- [Data for processing]
+ + + + + + +
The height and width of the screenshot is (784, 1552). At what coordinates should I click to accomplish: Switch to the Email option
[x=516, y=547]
+ + + + + + +
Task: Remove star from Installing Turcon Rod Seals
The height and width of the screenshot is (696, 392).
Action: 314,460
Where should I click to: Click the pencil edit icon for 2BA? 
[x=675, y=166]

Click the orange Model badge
+ + + + + + +
- [Your objective]
Taking the lines above, repeat exactly those from the line that contains "The height and width of the screenshot is (696, 392)." through the line that contains "Click the orange Model badge", and both of those lines as well. Include nothing else.

- [Result]
The height and width of the screenshot is (696, 392).
Action: 314,460
Where should I click to: Click the pencil edit icon for 2BA? 
[x=675, y=166]

Click the orange Model badge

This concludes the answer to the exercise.